On Wednesday, executives at Goldman Sachs, JPMorgan Chase and Wells Fargo posted a huge jump in earnings in the January-March quarter and delivered a bullish economic forecast.

Goldman and JPMorgan reported profits roughly five times as high as in the first three months of 2020, thanks to a combination of strong business results and a reduction in the amount of money they had put aside to cover losses on loans. Wells Fargo reported profits that were seven times as high.

JPMorgan

JPMorgan earnings skyrocketed 477% to $4.50 a share. Revenue climbed to $33.12 billion. But earnings got a big boost from JPMorgan releasing $5.2 billion from credit loss reserves.

Consumer banking revenue fell 10% to $6.7 billion. Investment banking revenue more than tripled to $2.9 billion. Fixed income trading revenue grew 15% to $5.8 billion, and equities trading revenue jumped 47% to $3.3 billion. Commercial banking rose 11% to $2.4 billion. Asset management revenue swelled 20% to $4.1 billion.

Goldman Sachs

EPS of $18.60 on revenue of $17.7 billion. Investment banking revenue jumped 73% to $3.77 billion. Fixed income trading revenue climbed 31% to $3.89 billion, and equities trading revenue surged 68% to $3.69 billion. Asset management revenue shot up to $4.61 billion vs. a negative $96 million a year ago. Wealth management revenue grew 16% to $1.74 billion.

Provision for credit losses was a net benefit of $70 million, compared with net provisions of $937 million a year ago.

Wells Fargo

EPS of $1.05 on revenue of $18.06 billion. Provision for credit losses decreased $5.1 billion. Consumer banking revenue was flat at $8.65 billion. Commercial banking revenue fell 12% to $2.2 billion. Corporate and investment banking revenue grew 7% to $3.6 billion.
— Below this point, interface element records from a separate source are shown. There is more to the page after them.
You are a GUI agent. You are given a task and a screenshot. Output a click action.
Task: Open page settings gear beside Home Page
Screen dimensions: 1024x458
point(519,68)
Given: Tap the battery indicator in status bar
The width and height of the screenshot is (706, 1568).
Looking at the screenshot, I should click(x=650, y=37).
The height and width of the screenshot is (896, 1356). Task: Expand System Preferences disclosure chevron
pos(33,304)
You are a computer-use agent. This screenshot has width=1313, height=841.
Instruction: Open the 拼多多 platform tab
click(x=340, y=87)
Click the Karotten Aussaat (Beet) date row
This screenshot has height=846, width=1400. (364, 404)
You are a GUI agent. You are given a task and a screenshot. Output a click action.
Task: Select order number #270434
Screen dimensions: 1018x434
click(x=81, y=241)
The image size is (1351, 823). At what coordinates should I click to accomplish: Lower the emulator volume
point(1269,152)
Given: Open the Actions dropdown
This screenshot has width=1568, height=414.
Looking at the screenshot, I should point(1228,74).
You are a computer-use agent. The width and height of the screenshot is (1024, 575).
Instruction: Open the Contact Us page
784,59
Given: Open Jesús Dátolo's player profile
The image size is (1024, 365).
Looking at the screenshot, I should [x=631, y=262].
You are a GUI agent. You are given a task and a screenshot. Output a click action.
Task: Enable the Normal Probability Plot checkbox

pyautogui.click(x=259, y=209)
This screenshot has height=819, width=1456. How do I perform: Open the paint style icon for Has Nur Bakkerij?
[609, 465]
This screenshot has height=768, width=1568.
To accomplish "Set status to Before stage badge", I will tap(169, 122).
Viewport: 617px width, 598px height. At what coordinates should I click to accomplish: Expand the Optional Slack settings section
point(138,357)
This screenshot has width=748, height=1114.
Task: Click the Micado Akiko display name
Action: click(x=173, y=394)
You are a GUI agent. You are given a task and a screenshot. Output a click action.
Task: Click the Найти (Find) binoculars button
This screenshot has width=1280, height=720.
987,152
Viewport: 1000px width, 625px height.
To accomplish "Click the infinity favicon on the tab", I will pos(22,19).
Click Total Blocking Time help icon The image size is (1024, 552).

Wealth management revenue rose 8% to $3.5 billion.

The boom ahead

Wall Street banks now see consumers tanked up on stimulus money spending huge and companies rushing to expand by buying or building new businesses, as the US emerges from the Covid-19 pandemic

“It is clear to me that the U.S. is poised for a strong recovery this year, led by consumer spending that is rebounding to pre-Covid levels,” David M Solomon, chief executive of Goldman Sachs, told analysts.

Jamie Dimon, his counterpart at JPMorgan Chase, the country’s largest bank by assets, took a similar view. “We believe that the economy has the potential to have extremely robust, multiyear growth,” Dimon said in a statement. He attributed his outlook to government spending on stimulus and infrastructure, supportive policies from the Federal Reserve and high hopes for the end of the pandemic.

According to an executive, bank earnings reveal a dramatic shift from an unprecedented downdraft in growth to a V-shaped recovery in the economy.

Provisioning

The three banks are set to reduce the cushion they had set aside at the start of the pandemic to withstand continued losses from credit cards, mortgages and other loans they had made.

JPMorgan released $5.2 billion of that credit cushion, and Wells reduced its cushion by $1.6 billion. Wells also noted provisioning for bad loans was at a historic low. Goldman also reduced what it had set aside by about $200 million.